It just goes to show that, although most of us here read this site daily and know all of the major issues and feel like we are pretty immersed in peak oil as a concept, the average joe in the U.S. still has no clue. Scary.

I got to the 3rd page and I had alls I could stands. The posters remind me of the kid that wouldnt walk 50 feet to the ATM. They all want something for nothing. When I read crap like that, I lose faith in evolution.

Boycott Citgo

Ahhh here we go! Yet another "I'm the consumer and I can make a difference!" piece. Boycott Citgo? Yea, that wont drive the price of gasoline up even higher! "Consumers" are SO self-defeating.

Solution: Work toward changing your label from consumer to producer. Or at least move closer to work and ride a bike.

My favorite laugh:

"There is no reason for Gas to ever be over .30 Cents a Gallon any where in the United States. we need to Tax all oil companies 100% of every dime of profit over $100,00.00 every year. Also there is a Hydrogen Adaptor out there that makes a closed Hydrogen Run car available to every American from 1990 to present day. You can fill up with a garden hose and all exhaust is water vapor. The congress and senate won't let it happen because the oil companies pay them to keep it off the market. The Congress does not want us to drive for free because than they can not tax us for the Gas we use."

Was it one of them laughs that ends with "ohhh man we are f-in screwed"?

That was my reaction. Then this quote from the movie "Pitch Black" then popped into my head.

Riddick: "I truly don't know what's gonna happen when the lights go out Carolyn but I do know, once the dying starts, this little psycho f*** family of ours is gonna rip itself apart."

Bokken

I would be curious to see how that person would react to questions about the 'Hydrogen Adapter', how it works, how they know about it, how to build one, etc. Would their head explode?

It makes me think of someone suggesting that there are flying cars but that they have been suppressed so that the companies that service roads don't go out of business. It's this kind of crap that makes real conspiracies so hard to detect.

Perhaps there should be a law prohibiting dumb people from suggesting new conspiracies. A rider that requires proper grammar in popular music lyrics would also be good.

I tried that garden hose thing. It didn't burn any more gas all day :0
It'd be major progress just to get these folks to POD.

Yes, it is people like these that should give you an idea of what we will have to deal with when TSHTF.

1. PO
2. corporate cleptocracy as a one party political system
3. third world demographics

What a cocktail, one little spark and the whole thing goes up in smoke, eh?

and then survivalists are nuts?

Welcome to Ringling Bros. Barnum and Bailey last show.

Re: Kuwait Oilfield discovery article

I would guess it is fair to assume it isn't spectacular, but I could be wrong.

I also doubt it is even giant class, since that is reasonable good news material in today's environment as well.

However, even if these assumptions are wrong, is it relevant if we already on the peak plateau?

We need a new giant every 6 days, or 60 per year to BREAK EVEN.

It is pretty easy to see this isn't happening, so it will take a tremendous amount of small fields to make a difference to the down slope.

Me: Planning for the worst, but always hoping for miracles.

■ ■ ■ ■ ■

* **Directive 1**:
From the peak oil forum thread, quote the passage that begins with the words containing "Re: Kuwait Oilfield" and ends with "the peak plateau?".
* **Directive 2**:
Name each item in the numbered list in the peak oil forum thread.
* **Directive 3**:
Continue the peak oil forum thread from its last line.

* **Recorded information**:
■ ■ ■ ■ ■

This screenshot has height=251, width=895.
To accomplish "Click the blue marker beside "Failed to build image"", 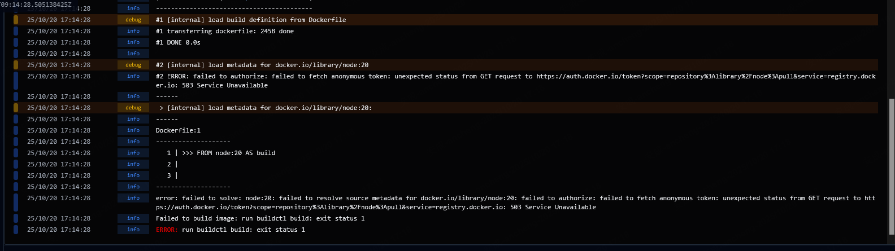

■ ■ ■ ■ ■

* **Output 1**:
Re: Kuwait Oilfield discovery article

I would guess it is fair to assume it isn't spectacular, but I could be wrong.

I also doubt it is even giant class, since that is reasonable good news material in today's environment as well.

However, even if these assumptions are wrong, is it relevant if we already on the peak plateau?

* **Output 2**:
1. PO
2. corporate cleptocracy as a one party political system
3. third world demographics

* **Output 3**:
When Hubbert did his original Lower 48 work, he found that a one-third increase in URR only delayed the peak by six years.

It takes decades to fully deplete a multi-billion barrel oil field like Prudhoe Bay (the largest oil field in North America and one of only about 14 fields that have produced one mbpd or more).

During Bush's first term, the world has fully consumed the equivalent of eight Prudhoe Bay Fields.

Kuwait's oilfield discovery is probably like KSA's...a long straw poked under the sand into Iraq.

LOL That was my very first thought too! and my second and third...

This announcement is a textbook case for almost all announcements coming from the middle east states. Another "huge" discovery..., but of course it is not mentioned, how "huge" this discovery is or at least how the estimates are. They leave the world in the dark. If this discovery were in Norway, GB, Mexico or even Venezuela, they would deliver data, since data is the only interesting issue.

It seems to me, that the main purpose of such announcements is to manipulate the markets. Because they do not deliver any new infos.

This tiny country named Kuwait is just suddenly discovering another Burgan. Great!

I don't believe them one single world.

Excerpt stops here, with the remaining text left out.